### Task
The expected answer is the set of lines in the data below between the line holding "Instruction: Click the orange close X button" and the line holding "Open Start Date/Time", inclusive, written out exactly.

### Extracted records
━━━━━━━━━━━━━━━━
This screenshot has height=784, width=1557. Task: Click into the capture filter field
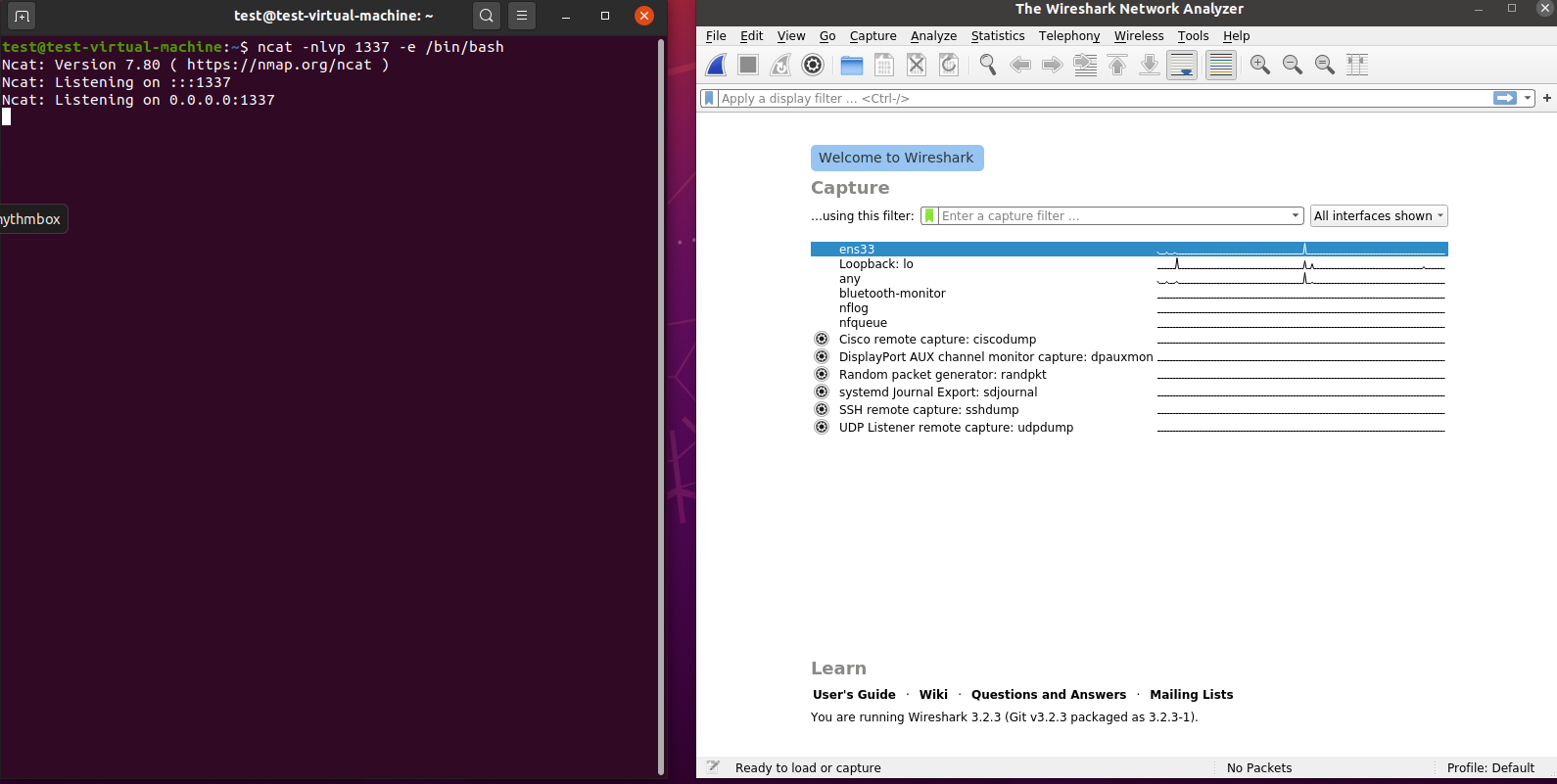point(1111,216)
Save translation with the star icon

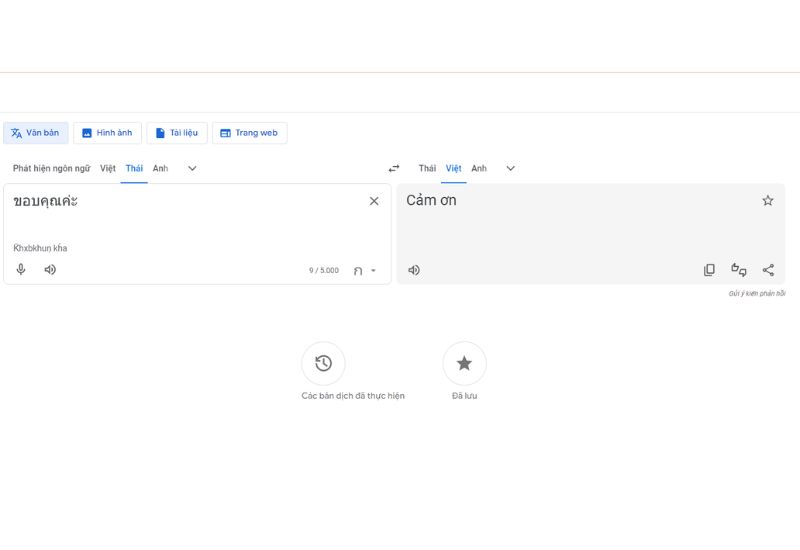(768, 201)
━━━━━━━━━━━━━━━━
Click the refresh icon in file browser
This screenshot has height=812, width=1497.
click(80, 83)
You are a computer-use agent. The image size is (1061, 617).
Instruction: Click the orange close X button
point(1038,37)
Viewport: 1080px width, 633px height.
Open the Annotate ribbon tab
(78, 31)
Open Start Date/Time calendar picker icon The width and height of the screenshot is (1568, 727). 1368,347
━━━━━━━━━━━━━━━━
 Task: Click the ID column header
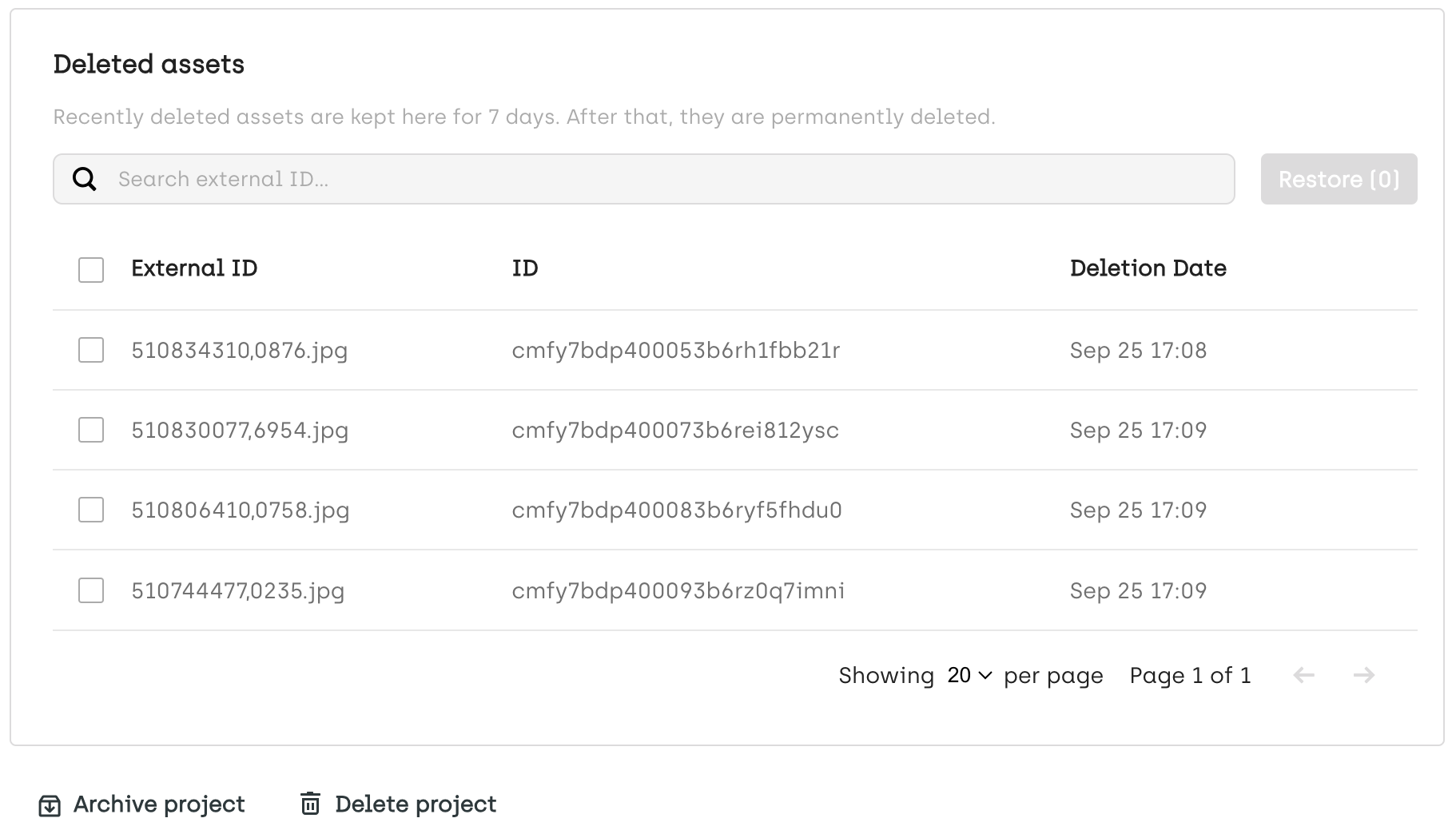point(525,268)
━━━━━━━━━━━━━━━━
### Expected output
Instruction: Click the orange close X button
point(1038,37)
Viewport: 1080px width, 633px height.
Open the Annotate ribbon tab
(78, 31)
Open Start Date/Time calendar picker icon The width and height of the screenshot is (1568, 727). 1368,347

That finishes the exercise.